Instrumental research methods

  • Electrocardiography (ECG). Changes in the ECG are detected during myocardial infarction, angina pectoris, and pericarditis. Helps determine the location and extent of myocardial damage.
  • X-ray, computed tomography (CT), magnetic resonance imaging (MRI), ultrasound examination of the chest organs. These are imaging methods that allow you to assess the condition of the chest organs, identify injuries, neoplasms, signs of internal bleeding and other pathological changes.
  • Transesophageal echocardiography. An ultrasound examination in which a probe is inserted into the esophagus. With its help, the condition of the heart, its valves, and large vessels is assessed. It has great diagnostic value for pulmonary embolism and aortic aneurysm.
  • Angiography. X-ray examination of blood vessels using a non-toxic contrast agent, clearly visible on the images. Allows you to assess the condition and patency of blood vessels, including coronary ones.

Treatment

Treatment depends on the underlying disease, the symptom of which is chest pain. Therapy can consist of both the use of appropriate medications and surgical procedures.

Prevention

There is no specific prevention for most diseases accompanied by chest pain. However, to reduce the risk of their development, quitting smoking and alcohol, sufficient physical activity, a healthy diet, and timely preventive medical examinations are useful.

Recommended tests

  • General blood analysis
  • Erythrocyte sedimentation rate (ESR)
  • C-reactive protein (quantitative)
  • NT-proBNP (quantitative)
  • Troponin I
  • Myoglobin
  • Alanine aminotransferase (ALT)
  • Aspartate aminotransferase (AST)
  • Creatine kinase total
  • Creatine kinase MB
  • Lactate dehydrogenase (LDH) total
  • Lactate dehydrogenase 1, 2 (LDH 1, 2 fractions)
  • Lipase
  • Total cholesterol
  • D-dimer
  • Serum potassium
  • Serum sodium
  • Chlorine in serum
  • Serum calcium
  • Urea in serum
  • Serum creatinine
  • Laboratory diagnosis of acute coronary syndrome and myocardial infarction (optimal)

What to do?

Of course, if there is sharp and severe pain in the thoracic region while inhaling, the patient should limit physical activity and try to find a position in which the pain will be minimal. After all, pain exists precisely for this purpose: to signal a person about danger, to suspend his activities and draw attention to a health problem.

It is, of course, impossible to independently determine the cause of pain: only a specialist can answer all questions. Therefore, you need to call a doctor or go to the appointment yourself.
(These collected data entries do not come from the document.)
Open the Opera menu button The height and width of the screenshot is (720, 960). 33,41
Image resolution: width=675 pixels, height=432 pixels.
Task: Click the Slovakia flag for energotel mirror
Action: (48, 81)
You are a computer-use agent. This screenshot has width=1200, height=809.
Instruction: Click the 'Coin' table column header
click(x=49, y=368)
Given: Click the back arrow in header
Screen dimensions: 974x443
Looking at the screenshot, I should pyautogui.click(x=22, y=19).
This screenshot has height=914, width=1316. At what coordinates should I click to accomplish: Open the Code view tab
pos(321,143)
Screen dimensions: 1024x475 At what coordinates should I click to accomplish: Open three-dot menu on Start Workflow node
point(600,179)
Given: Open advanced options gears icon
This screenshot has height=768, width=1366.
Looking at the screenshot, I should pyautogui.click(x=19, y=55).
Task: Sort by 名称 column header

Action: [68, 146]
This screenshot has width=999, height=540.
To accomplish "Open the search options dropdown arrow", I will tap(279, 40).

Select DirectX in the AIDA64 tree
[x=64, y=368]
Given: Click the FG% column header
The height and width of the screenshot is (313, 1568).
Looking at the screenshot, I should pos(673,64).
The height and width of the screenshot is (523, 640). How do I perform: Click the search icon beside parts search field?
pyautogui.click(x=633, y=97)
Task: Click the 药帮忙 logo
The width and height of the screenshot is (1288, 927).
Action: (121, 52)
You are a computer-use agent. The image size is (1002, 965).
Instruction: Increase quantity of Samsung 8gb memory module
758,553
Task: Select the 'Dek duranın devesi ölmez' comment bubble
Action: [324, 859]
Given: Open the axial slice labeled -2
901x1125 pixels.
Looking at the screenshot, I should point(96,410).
Particular attention is required in situations where the pain is acute, “tearing”, accompanied by general weakness, sweating, nausea, which can indicate extremely dangerous, life-threatening conditions:

  • aneurysm or aortic dissection;
  • pulmonary thromboembolism;
  • myocardial infarction and others.

In this case, you need not just see a doctor, but call an ambulance.